[QGIS-Developer] Development environment setup

Greg Troxel gdt at lexort.com
Wed Nov 12 09:45:41 PST 2025


Tom Christian <tom at sparkgeo.com> writes:

> Hi Greg, thanks for your input. Regarding this:
>
>> I find the choices that give rise to this approach to be problematic.
>> Containers are a useful device for someone to choose, but if people feel
>> they have to use a container, that's a clue that the situation is
>> troubled.
>
>> I suspect you are running into packages which require an exact
>> dependency, rather than the proper approach of having a minimal version,
>> trying hard to not to raise that without cause, and adapating to any
>> released version >= the minimum.   Some upstreams, influenced by
>> language-specific packaging tools, take the approach that their package
>> is the most important thing in the world and therefore it's ok to insist
>> on exact versions.
>
>> So far, it seems that qgis does very well on not being unreasonable
>> about dependencies (as long as gcc 12 turns out to be ok; see below).
>
> If the QGIS repo is good at managing its dependencies in a way that
> limits its impact on the rest of my system - that's great.
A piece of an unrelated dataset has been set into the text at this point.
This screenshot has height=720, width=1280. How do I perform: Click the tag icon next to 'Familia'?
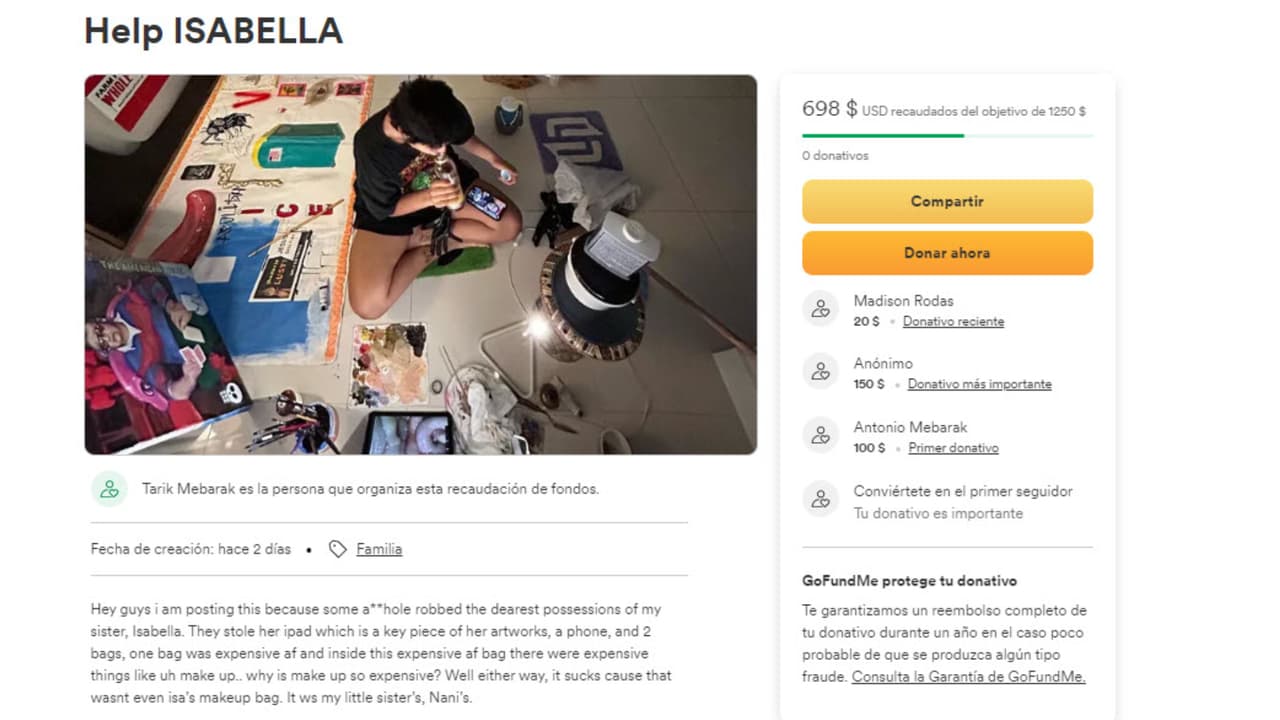(x=336, y=548)
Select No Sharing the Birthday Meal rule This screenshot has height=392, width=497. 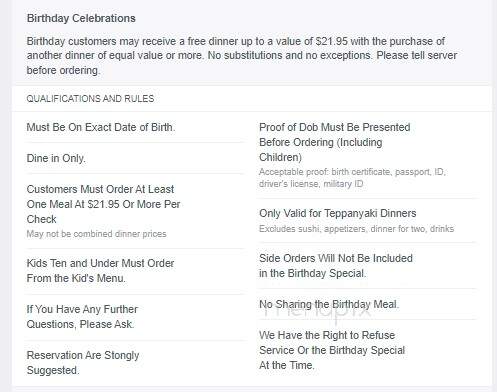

The problem
> is that any other repo could manage its dependencies differently. Over
> the past year I've probably worked across 50 different repos, many of
> which I do not maintain and cannot manage their dependencies. If I
> don't attempt to isolate each project within Conda, containers, or a
> VM then I am at risk of surprise breakages from what should be
> unrelated repos. In any repos that I do maintain I provide a
> containerised option whenever possible to ease the lives of other
> contributors.

I do understand that there's a lot of bad practice out there and that it
needs mitigation at times.

>> However, I think it's important for it to be reasonable to build without
>> containers.
>
> I agree - I'm not suggesting QGIS should _only_ build and run in a
> container, but I think the option of building and running in a
> container could be better supported and I'm happy to contribute to
> that effort if others also want it.

That's fine with me.  I have just been seeing more and more projects
that say

  to install, run docker blah blah

with absolutely zero information about how to deal with it.  I've even
submitted bug reports (*not* qgis) about the build-from-source
instructions being lacking and been asked "why are you as an end user
even trying to build this?" which by traditional Free Software standards
is shocking.

In my view it's a slippery slope towards "container is the approeach"
leading to "we don't have to be reasonable about dependencies bcause we
have a container", and hence all pro-container posts need commenting on
about the dangers of losing general buidlability (not really kidding, a
bit hyperbolic).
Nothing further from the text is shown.